If you seek medical help for tinea versicolor, your doctor may prescribe topical creams that you can apply directly to your skin.

Examples are:

  • ketoconazole
  • ciclopirox

Your doctor may also prescribe the following oral medications:

  • fluconazole
  • itraconazole
  • ketoconazole

Sadly, even after you treat the infection, your skin may stay discolored for several weeks or months. When the weather gets warmer and more humid, your infection may recur.

If your condition returns, your doctor may prescribe medication once or twice per month to prevent symptoms.


It is important to know the difference between these infections, as they each require different courses of treatment.


Eczema is the name erroneously given to practically any rash that occurs in our environment. One of the common eczemas is nummular eczema or discoid eczema. It is a skin disorder in which people gain coin-shaped or oval red or brown patches on their skin.

Other symptoms of nummular eczema may include:

  • dry skin
  • burning and itching of the skin, which is usually worse at night
  • open spots that may crust over

If the spots become open, they are vulnerable to bacterial infection. Infected nummular eczema can cause:

  • redness
  • swelling
  • foul-smelling discharge
  • fever

Doctors do not know exactly what causes nummular eczema, and it has no remedy at the moment. The goal of treatment for this ailment is to cure the afflicted skin and prevent symptom flare-ups.

Doctors will recommend a treatment plan based on the patient’s age, symptoms, and current health status.

Eczema can fade away over time for some people. Others have it for the rest of their lives.


Tinea corporis, also known as ringworm, is a skin ailment that resembles nummular eczema. Despite the name, fungus, rather than a worm, causes this infection.

It creates ring-shaped patches of skin on the arms and legs, but it can appear anywhere on the body, including:

  • the soles of the feet (tinea pedis or athlete’s foot)
  • the scalp (tinea capitis)
  • the groin area (jock itch)

Symptoms include:

  • round, flat patches of red, pink, brown, or gray skin that may be lighter or clear in the middle, giving them the appearance of ring-shaped patches that grow slowly and may spread to other parts of the body
  • Itching

Antifungal creams, ointments, pills, and shampoos can treat ringworm. Many of these drugs are available without a prescription (OTC).

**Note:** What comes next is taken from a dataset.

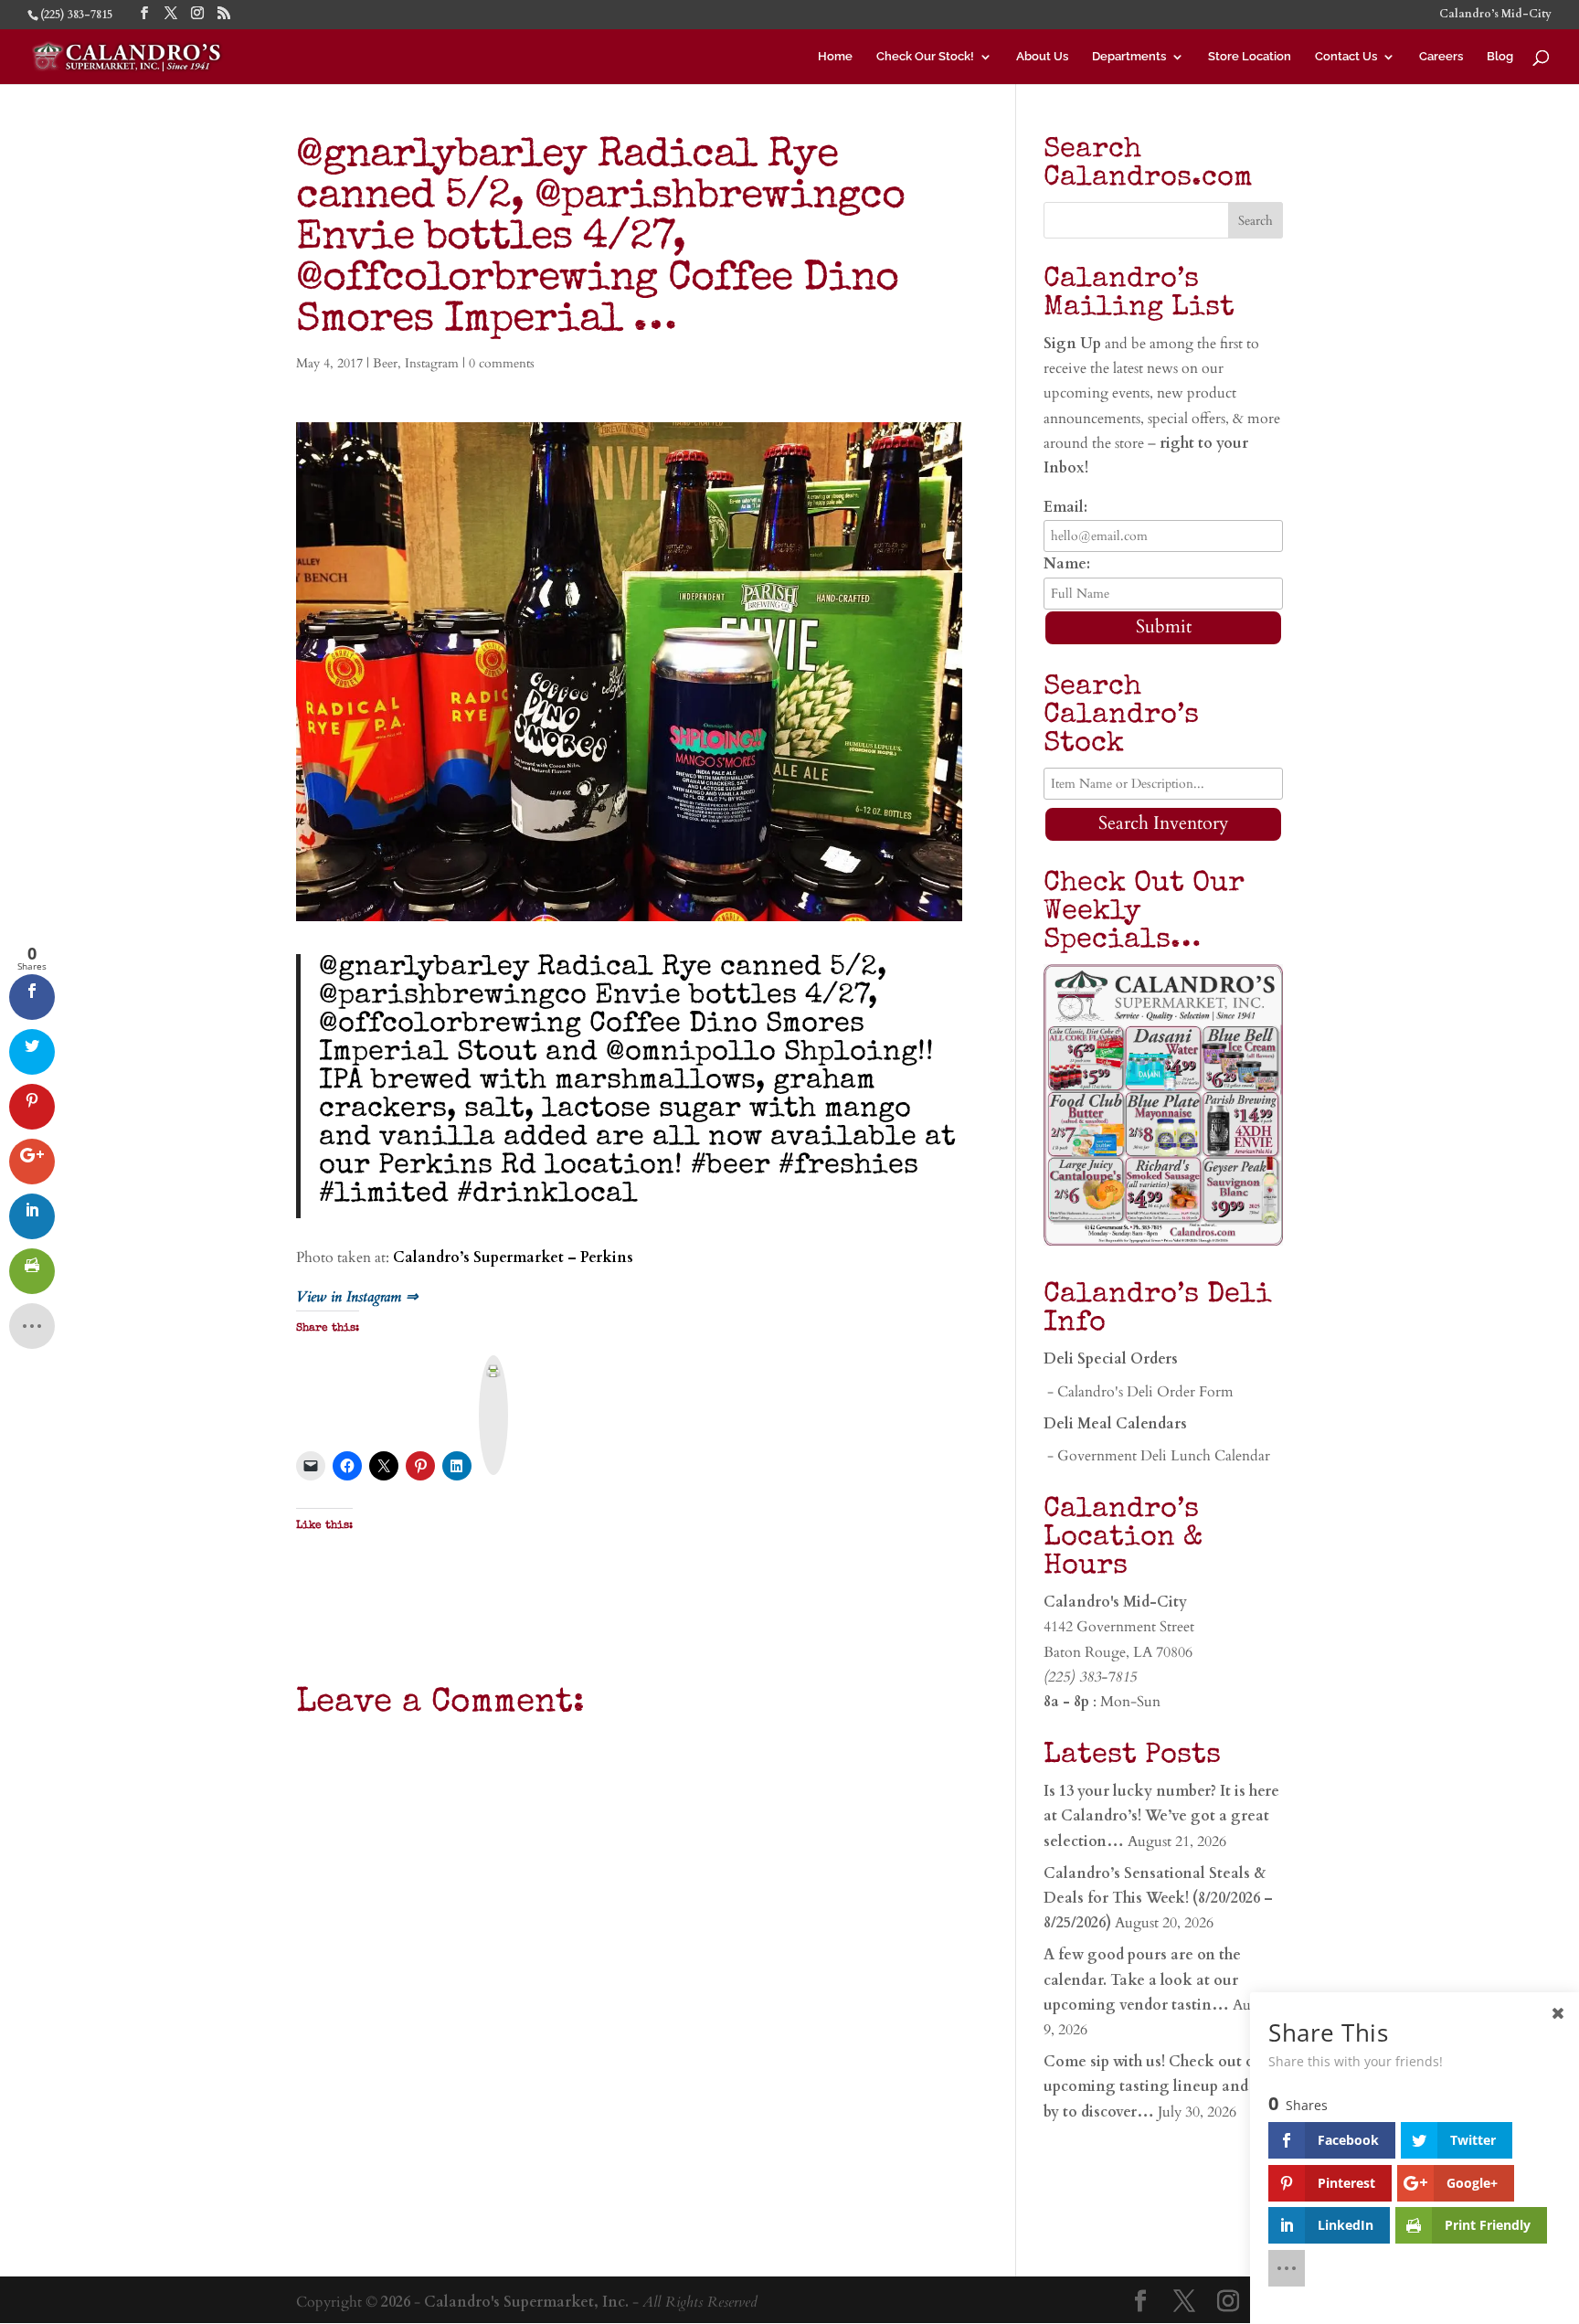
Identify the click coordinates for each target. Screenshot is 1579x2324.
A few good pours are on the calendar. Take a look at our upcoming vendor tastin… (1142, 1979)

Before the fungus will go away, you will need to apply these treatments to your skin for 2 to 4 weeks. If the ringworm rash does not clear up within this time, consult a doctor. A doctor or dermatologist might prescribe stronger antifungal drugs to treat the problem.

It can be fascinating (or disgusting) to know that our skin plays host to millions of microorganisms, including fungi. But as long as you set the proper hygiene limits, you and your microscopic inhabitants will be just fine.